“Il maestro e l’infanta” di Alberto Riva sembra un romanzo storico, ma tratteggia più che altro il rapporto fra due spiriti affini, il clavicembalista Domenico Scarlatti e la principessa portoghese Maria Bárbara, poi regina di Spagna. Legati da reciproci sostegno e ammirazione per gran parte della vita, sono raccontati in una storia di non detto dei silenzi e non visibile dei sentimenti, che trasmettono poesia e grazia
Il libro è “travestito” da romanzo storico, ambientato nel Settecento, e, dunque non bisogna lasciarsi ingannare dalle apparenze. Piuttosto bisogna lasciarsi rapire dalle sliding doors della storia, dal senso di nostalgia da cui è pervasa, dalle rivoluzioni che racconta, dal virtuoso intreccio di letteratura e musica, campi d’attrazione da tempo per Alberto Riva, classe 1970, giornalista e scrittore. Ha due memorabili protagonisti il più recente romanzo di Riva, Il maestro e l’infanta (271 pagine, 18 euro), pubblicato da Neri Pozza. L’infanta Maria Bárbara di Portogallo e il suo precettore musicale, il maestro di cappella Domenico Scarlatti, napoletano, figlio d’arte geniale, misterioso e timido (che fugge dinanzi agli applausi), la cui missione principale, a detta del re lusitano Joāo V di Braganza, più che seguire i progressi musicali del fratello e del figlio, è quella di spazzare le velleità artistiche della primogenita Maria Bárbara. Le cose però andranno diversamente. E la giovanissima, non bella ma anticonvenzionale, sensibile e talentuosa, cambierà il corso delle cose. Lasciando il segno, più avanti, anche da regina di Spagna, consorte di Fernando di Borbone. Centinaia e centinaia di sonate al clavicembalo di Scarlatti hanno attraversato il tempo proprio perché lei volle che fossero rilegate e regalate a Farinelli, una delle più riuscite comparse di queste pagine.
Fra corti e taverne
Poco più che trentenne, Scarlatti giunge in Portogallo. Quella che sarà sua allieva per tutta la vita ha appena nove anni. Gli esercizi composti per lei diventeranno pezzi celebri che lo proietteranno nel futuro, facendolo diventare ancor più noto del padre Alessandro.
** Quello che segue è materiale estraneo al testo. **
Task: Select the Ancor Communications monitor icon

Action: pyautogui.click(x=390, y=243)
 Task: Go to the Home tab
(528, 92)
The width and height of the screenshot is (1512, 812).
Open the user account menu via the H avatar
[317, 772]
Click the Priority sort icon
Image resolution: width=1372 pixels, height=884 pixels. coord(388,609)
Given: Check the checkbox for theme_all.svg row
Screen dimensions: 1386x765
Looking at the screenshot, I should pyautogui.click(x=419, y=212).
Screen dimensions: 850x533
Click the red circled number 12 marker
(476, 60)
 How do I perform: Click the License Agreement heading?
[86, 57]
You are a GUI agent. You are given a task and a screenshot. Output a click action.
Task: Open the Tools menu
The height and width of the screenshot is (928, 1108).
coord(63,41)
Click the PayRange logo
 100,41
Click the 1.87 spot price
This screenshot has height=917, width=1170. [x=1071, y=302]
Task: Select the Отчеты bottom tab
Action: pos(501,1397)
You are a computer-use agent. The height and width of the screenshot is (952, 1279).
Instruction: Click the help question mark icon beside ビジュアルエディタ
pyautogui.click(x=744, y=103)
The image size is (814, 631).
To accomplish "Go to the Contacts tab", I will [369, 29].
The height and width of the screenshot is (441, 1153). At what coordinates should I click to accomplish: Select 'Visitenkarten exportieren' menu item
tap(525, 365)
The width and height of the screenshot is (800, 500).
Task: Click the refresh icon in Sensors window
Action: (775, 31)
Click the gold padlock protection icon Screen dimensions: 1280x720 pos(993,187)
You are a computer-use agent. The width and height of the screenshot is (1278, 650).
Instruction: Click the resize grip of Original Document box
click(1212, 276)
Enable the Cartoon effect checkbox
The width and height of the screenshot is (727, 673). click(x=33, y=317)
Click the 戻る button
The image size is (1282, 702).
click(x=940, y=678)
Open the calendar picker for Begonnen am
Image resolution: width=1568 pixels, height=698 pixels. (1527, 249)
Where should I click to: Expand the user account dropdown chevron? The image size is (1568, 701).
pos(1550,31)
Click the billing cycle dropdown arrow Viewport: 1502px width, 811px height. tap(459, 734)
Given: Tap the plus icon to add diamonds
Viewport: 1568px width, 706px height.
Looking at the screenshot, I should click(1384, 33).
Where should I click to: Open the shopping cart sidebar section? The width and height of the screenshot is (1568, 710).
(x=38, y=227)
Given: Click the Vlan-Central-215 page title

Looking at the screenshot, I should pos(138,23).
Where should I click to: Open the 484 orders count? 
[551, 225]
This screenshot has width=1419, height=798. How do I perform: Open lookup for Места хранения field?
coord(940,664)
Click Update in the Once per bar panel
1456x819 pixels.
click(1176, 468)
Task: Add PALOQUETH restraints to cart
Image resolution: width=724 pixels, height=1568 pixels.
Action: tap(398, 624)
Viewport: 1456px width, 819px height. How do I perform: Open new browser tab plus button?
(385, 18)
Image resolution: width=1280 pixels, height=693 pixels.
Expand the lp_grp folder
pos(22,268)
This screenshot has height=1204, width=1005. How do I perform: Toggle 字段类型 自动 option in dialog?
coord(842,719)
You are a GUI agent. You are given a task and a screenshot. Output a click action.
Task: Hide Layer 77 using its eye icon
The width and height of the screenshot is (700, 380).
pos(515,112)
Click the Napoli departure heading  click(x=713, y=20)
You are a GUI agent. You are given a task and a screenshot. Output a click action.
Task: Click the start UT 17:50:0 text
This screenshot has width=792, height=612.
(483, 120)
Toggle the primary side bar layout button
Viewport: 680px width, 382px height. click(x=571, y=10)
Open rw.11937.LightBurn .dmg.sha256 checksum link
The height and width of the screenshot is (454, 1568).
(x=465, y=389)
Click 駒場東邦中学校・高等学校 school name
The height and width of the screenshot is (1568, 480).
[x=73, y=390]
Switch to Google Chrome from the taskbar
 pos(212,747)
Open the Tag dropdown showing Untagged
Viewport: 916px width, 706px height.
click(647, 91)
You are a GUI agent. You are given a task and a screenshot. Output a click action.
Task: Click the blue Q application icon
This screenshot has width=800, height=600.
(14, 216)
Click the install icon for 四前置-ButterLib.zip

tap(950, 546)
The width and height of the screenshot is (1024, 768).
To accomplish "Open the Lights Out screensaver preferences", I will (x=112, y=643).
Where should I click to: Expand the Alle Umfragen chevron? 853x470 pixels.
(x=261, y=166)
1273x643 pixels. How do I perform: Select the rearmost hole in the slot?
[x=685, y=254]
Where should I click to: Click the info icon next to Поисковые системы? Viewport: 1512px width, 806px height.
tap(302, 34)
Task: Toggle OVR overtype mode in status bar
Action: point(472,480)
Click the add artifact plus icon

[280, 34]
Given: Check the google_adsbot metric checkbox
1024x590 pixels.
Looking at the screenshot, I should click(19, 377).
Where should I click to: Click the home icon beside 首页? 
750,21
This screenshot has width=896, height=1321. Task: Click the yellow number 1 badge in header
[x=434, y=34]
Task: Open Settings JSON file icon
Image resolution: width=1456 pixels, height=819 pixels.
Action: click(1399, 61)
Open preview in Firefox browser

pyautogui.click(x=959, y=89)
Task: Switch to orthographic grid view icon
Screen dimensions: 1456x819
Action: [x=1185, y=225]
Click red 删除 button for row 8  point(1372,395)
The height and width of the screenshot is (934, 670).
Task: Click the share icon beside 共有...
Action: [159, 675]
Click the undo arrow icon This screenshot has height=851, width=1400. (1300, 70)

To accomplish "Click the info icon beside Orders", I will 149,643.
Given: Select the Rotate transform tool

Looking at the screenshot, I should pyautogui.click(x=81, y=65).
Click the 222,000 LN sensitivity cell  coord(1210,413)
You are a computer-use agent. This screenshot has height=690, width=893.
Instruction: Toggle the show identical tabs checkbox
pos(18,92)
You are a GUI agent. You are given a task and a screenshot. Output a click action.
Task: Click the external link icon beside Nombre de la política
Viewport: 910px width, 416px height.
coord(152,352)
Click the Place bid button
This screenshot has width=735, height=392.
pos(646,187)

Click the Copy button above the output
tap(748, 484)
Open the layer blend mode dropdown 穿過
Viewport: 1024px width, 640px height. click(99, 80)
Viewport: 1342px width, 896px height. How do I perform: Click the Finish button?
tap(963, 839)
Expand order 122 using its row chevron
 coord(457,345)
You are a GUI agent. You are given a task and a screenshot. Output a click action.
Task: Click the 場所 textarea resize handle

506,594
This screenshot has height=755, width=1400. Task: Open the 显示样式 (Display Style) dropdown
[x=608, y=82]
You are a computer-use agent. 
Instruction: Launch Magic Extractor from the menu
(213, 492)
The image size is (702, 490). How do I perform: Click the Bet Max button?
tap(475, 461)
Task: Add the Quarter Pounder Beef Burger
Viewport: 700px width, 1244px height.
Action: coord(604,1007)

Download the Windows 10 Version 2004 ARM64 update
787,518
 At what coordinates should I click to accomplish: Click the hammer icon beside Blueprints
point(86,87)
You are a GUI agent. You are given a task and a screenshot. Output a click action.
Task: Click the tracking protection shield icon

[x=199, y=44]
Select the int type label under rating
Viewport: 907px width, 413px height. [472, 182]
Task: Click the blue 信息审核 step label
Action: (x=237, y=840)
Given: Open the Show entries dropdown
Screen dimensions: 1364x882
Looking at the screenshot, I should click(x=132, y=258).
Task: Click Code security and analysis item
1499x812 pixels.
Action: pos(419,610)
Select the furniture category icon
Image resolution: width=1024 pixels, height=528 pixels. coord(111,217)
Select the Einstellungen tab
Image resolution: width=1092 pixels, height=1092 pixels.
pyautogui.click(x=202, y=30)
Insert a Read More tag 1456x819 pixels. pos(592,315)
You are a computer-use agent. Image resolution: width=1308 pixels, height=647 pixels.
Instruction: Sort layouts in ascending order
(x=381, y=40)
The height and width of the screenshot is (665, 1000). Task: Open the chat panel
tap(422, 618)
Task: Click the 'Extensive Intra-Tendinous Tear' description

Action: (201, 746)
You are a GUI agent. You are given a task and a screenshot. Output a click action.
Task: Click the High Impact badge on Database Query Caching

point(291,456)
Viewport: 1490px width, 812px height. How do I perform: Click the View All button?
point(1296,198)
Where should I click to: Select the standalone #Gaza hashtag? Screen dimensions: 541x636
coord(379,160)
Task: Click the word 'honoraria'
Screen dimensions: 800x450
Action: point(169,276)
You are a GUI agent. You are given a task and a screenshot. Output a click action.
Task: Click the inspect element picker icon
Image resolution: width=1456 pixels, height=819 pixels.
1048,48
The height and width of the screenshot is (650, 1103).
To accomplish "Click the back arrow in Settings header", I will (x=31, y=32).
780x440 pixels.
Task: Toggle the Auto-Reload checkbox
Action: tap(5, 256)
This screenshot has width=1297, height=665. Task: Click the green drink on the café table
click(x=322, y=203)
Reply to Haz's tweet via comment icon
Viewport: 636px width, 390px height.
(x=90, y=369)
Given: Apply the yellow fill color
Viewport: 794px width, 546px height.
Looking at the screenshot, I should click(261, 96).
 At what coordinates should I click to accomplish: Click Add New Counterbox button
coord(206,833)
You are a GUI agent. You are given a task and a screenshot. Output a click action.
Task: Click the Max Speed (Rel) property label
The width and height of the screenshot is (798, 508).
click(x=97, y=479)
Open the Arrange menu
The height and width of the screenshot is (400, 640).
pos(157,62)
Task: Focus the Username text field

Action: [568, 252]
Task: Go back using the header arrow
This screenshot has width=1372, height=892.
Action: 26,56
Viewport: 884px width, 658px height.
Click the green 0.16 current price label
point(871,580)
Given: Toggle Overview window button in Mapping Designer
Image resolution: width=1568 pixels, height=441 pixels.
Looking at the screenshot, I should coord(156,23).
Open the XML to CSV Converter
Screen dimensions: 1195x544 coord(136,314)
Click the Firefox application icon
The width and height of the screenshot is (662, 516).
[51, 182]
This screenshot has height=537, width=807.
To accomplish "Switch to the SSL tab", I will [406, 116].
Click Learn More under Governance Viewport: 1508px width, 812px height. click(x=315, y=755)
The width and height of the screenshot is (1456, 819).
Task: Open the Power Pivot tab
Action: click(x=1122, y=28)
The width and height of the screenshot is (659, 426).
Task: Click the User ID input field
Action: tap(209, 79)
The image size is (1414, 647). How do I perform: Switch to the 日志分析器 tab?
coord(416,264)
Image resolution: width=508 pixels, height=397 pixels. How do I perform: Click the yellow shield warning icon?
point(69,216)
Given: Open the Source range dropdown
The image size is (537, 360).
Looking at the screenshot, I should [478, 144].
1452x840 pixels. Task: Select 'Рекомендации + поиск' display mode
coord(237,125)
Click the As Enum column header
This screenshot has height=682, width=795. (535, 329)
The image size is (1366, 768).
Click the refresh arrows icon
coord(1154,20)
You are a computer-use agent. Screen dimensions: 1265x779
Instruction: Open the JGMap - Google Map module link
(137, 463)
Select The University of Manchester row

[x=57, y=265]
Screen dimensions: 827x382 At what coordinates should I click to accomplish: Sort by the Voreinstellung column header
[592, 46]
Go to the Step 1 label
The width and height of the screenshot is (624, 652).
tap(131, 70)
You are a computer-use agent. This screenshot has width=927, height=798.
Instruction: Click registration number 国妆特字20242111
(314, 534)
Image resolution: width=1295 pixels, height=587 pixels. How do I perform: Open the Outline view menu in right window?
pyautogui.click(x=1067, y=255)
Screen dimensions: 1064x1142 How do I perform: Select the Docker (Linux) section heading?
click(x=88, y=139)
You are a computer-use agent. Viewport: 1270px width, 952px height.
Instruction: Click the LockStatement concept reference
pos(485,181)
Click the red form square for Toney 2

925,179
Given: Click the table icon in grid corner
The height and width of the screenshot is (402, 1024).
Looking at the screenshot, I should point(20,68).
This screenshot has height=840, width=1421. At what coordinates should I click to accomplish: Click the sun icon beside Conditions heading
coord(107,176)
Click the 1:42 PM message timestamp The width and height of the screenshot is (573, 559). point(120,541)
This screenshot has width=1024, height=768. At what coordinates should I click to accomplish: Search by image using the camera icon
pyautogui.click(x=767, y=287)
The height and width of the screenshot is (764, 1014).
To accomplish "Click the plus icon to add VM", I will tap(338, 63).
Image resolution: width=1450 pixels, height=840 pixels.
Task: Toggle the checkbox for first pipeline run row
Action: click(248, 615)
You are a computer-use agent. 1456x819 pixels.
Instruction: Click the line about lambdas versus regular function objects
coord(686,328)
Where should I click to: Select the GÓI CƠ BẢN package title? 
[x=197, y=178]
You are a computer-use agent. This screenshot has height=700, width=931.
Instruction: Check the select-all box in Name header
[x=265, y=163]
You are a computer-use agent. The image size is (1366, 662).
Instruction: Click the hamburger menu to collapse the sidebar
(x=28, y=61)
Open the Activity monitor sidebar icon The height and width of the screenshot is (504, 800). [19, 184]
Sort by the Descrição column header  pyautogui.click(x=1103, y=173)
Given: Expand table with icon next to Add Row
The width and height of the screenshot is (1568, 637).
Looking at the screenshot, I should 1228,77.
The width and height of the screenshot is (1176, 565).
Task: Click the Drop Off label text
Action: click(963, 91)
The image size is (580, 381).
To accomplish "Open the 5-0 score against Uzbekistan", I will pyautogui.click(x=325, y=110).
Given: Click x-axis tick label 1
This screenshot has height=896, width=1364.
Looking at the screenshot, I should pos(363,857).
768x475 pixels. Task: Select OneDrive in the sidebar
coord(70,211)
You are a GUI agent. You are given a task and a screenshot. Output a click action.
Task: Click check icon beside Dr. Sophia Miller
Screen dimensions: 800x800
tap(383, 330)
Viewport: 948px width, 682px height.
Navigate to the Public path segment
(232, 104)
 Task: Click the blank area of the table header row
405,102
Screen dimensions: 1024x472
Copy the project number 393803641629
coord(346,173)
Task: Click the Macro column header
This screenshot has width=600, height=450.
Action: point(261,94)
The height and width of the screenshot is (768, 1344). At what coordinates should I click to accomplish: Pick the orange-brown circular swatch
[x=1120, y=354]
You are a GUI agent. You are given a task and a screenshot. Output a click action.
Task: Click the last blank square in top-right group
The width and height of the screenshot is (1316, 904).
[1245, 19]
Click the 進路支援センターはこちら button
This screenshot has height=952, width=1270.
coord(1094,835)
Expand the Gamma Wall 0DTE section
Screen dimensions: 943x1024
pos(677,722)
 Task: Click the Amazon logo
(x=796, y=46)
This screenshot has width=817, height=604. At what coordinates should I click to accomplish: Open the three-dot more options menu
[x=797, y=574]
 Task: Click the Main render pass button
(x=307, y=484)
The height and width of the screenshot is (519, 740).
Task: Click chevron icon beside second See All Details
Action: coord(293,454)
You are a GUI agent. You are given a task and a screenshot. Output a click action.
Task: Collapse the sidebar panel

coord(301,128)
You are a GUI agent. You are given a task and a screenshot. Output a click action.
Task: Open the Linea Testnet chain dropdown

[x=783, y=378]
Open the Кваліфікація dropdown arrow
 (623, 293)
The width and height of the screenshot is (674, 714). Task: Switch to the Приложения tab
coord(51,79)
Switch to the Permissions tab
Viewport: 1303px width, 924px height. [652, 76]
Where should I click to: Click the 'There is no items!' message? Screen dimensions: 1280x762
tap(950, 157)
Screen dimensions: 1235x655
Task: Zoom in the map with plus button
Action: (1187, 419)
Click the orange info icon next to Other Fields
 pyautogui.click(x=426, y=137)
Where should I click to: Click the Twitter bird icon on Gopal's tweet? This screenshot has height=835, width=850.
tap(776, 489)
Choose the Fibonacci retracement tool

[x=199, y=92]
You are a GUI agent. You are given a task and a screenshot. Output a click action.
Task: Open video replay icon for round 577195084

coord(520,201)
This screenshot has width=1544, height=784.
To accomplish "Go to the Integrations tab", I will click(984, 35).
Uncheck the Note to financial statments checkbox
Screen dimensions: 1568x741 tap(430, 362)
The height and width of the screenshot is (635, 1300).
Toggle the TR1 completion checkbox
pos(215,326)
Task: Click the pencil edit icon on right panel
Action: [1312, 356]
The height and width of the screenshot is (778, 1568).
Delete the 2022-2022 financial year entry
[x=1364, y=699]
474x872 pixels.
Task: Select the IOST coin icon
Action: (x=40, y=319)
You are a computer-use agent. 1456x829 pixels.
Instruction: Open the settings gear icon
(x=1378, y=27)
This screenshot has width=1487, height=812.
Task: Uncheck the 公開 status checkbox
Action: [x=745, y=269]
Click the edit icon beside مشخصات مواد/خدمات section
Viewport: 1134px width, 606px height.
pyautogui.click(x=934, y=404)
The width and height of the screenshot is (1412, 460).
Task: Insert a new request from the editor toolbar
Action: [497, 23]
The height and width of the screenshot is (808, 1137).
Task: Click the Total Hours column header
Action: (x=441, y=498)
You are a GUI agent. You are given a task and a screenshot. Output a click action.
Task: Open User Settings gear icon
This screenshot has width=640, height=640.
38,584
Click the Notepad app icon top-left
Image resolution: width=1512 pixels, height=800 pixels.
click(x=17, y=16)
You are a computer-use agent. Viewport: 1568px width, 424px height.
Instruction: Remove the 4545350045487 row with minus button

Riva orchestra i capitoli con ipnotico equilibrio, dialoghi, descrizioni, pensieri, nulla ha il sopravvento, e deliziose sono le divagazioni dall’asse portante della storia: il lettore viene portato nelle taverne e in conciliaboli diplomatici, fra gitani e portuali. Emergono l’amore per la musica di due spiriti affini, l’ammirazione reciproca fra i protagonisti, intimamente malinconici, con Scarlatti consigliere dell’umana e illuminata futura regina spagnola che lo volle accanto a sé, quando abbandonò la casa paterna. Un legame lungo quasi quarant’anni, un’affinità artistica, reciprocamente riconosciuta, scandagliata dal punto di vista psicologico, una creatività, quella del compositore, esplosa negli anni vissuti all’estero, realizzata pienamente nel corso della maturità.
Fantasia e storia
Quello di Riva è un romanzo piacevole e intrigante da leggere, la storia di un sodalizio inquadrato con sguardo analitico e leggermente ironico, in cui il non detto dei silenzi e il non visibile dei sentimenti trasmettono poesia e grazia. La fantasia che l’autore innesta su fatti storici realmente verificatisi va di pari passo con un preciso e robusto andamento narrativo, che non ha cedimenti nei quaranta brevi capitoli più l’epilogo. Un’opera riuscita in cui spiccano con naturalezza, oltre al geniale clavicembalista sempre vestito di nero e alla nobildonna iberica, ciascuna delle figure in scena, anche tratteggiate per poche righe, perfino Renato de Souza, il pappagallo che abitualmente sta sulla spalla di Maria Bárbara e in qualche modo dice la sua nel corso delle lezioni che le impartisce Scarlatti.